Wolters Kluwer snaps up cloud-based lender eOrignal for €231m
Wolters Kluwer’s risk and compliance arm has agreed to buy Baltimore-based digital lending software provider eOriginal in an all-cash deal for €231 million.
The US-Dutch acquirer wants to extend its lending compliance solutions in the US, from document generation and analytics to digital loan closing and storage adjacency.
The buyer will purchase eOriginal’s parent company, Paperless Transaction Management, as part of the deal. Its subsidiary has some 100 employees.
“The acquisition positions us as the leading provider of digital lending solutions,” says Steven Meirink, EVP and GM at Wolters Kluwer’s Governance, Risk and Compliance (GRC), “spanning all workflows from loan approval, to document preparation and closing, with compliance certainty.”
8% return on investment
In 2020, eOriginal projects revenues of around €31 million. Almost 95% of this, it says, is recurring and cloud based.
It also claims revenues have grown “at a double-digit” rate over the last three years. Wolters Kluwer anticipates a return on investment of 8% within three to five years of the deal closing.

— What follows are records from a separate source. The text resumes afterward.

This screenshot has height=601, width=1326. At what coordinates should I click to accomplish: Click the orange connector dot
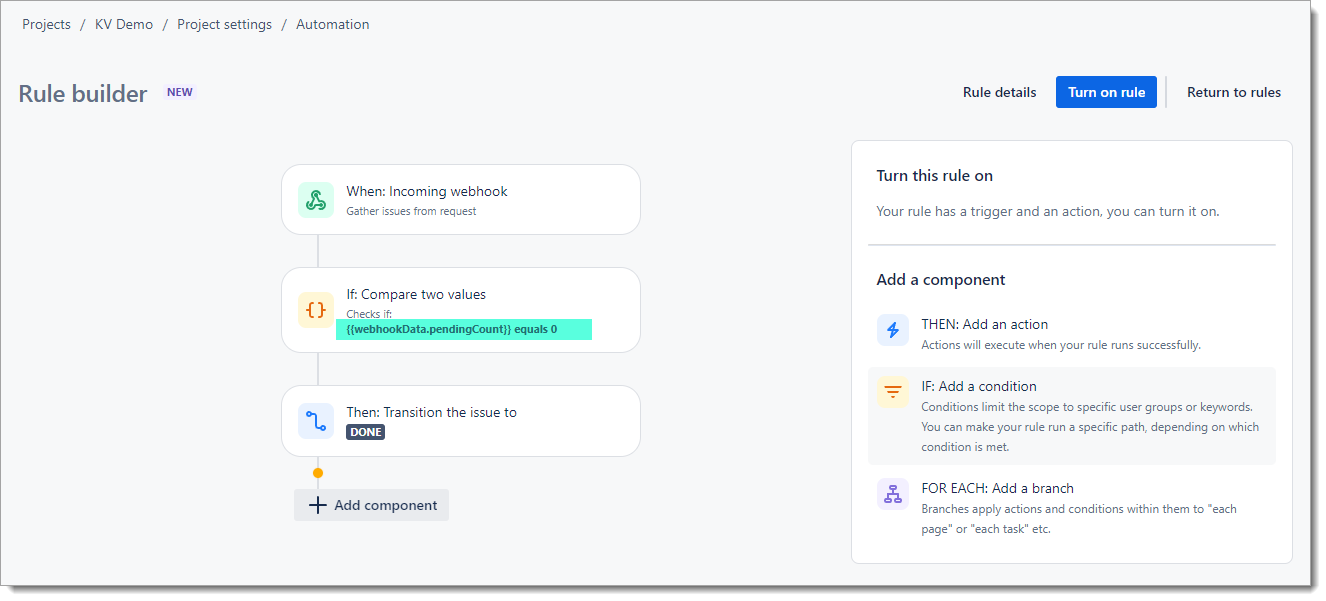pyautogui.click(x=318, y=473)
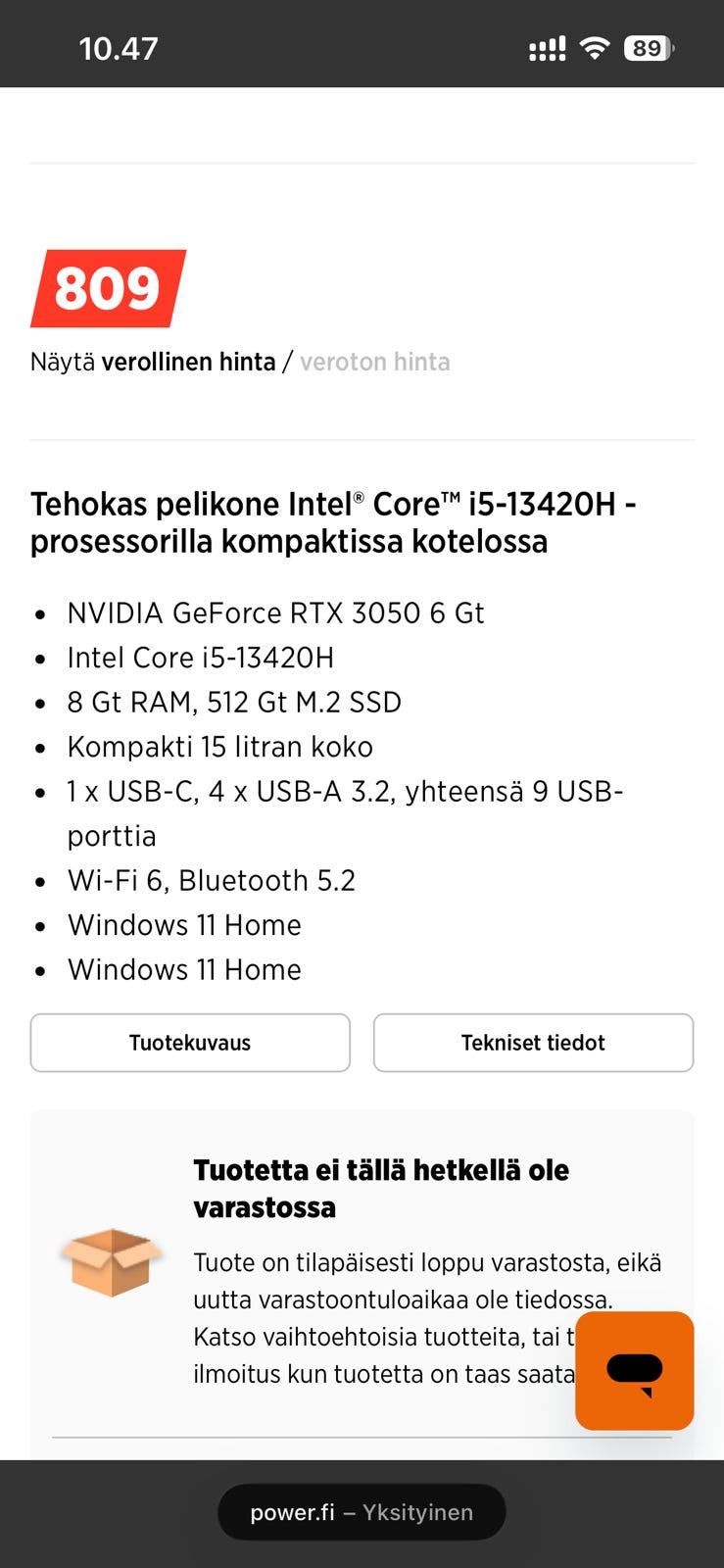This screenshot has height=1568, width=724.
Task: Click the 8 Gt RAM, 512 Gt SSD bullet
Action: (234, 703)
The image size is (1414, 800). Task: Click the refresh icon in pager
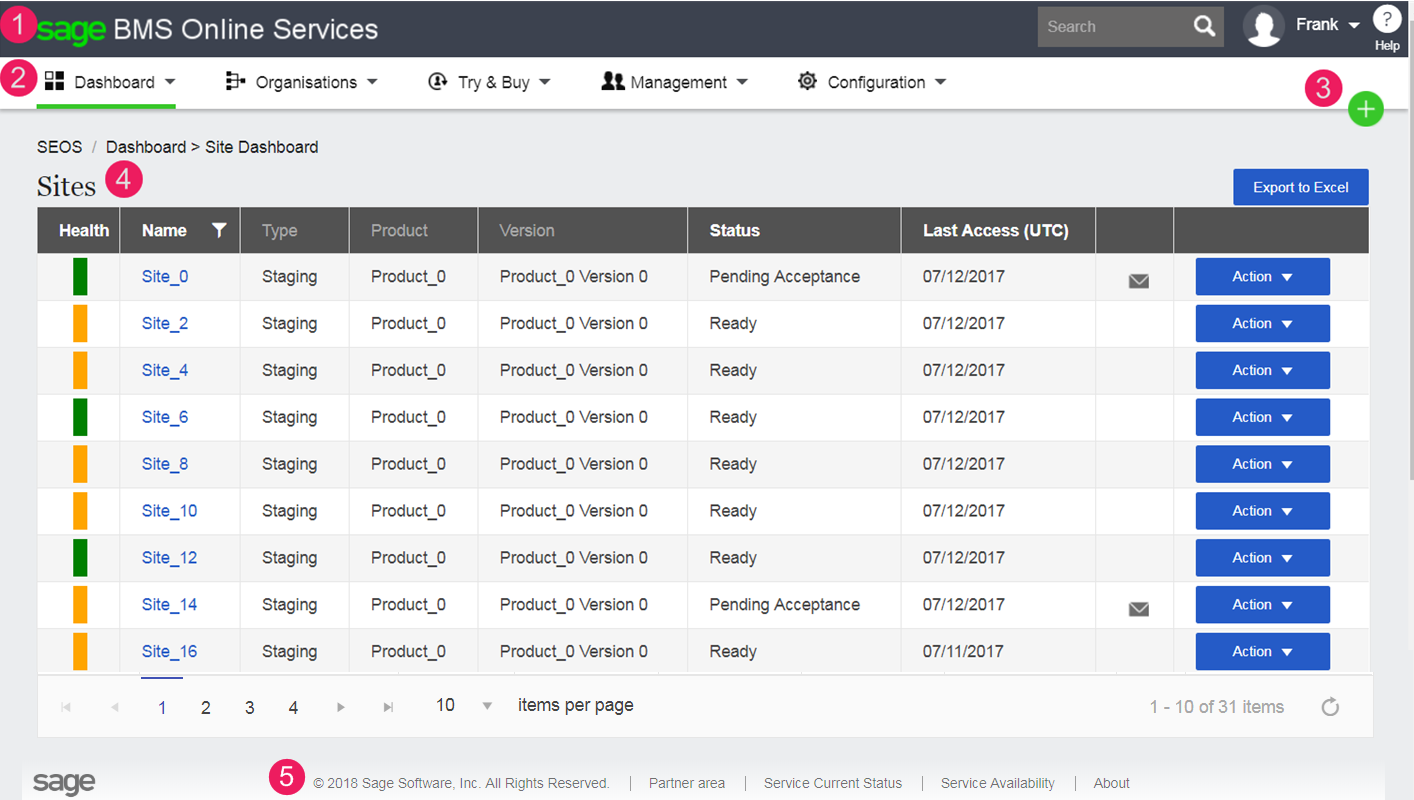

Wolters Kluwer first came across eOriginal in 2016, when the US-Dutch software giant decided to use the firm’s electronic vaulting and closing software for its subsidiary Expere.
How eOriginal works
eOriginal has some 650 customers – comprised of banks as well as personal, mortgage, auto and equipment finance lenders.
According to the soon-to-be-acquired firm’s website, it works with the likes of US Bank, fintech lender SoFi, and Ally Bank.
Its platform allows these customers to create, store and manage digital assets from close through to the secondary loan market.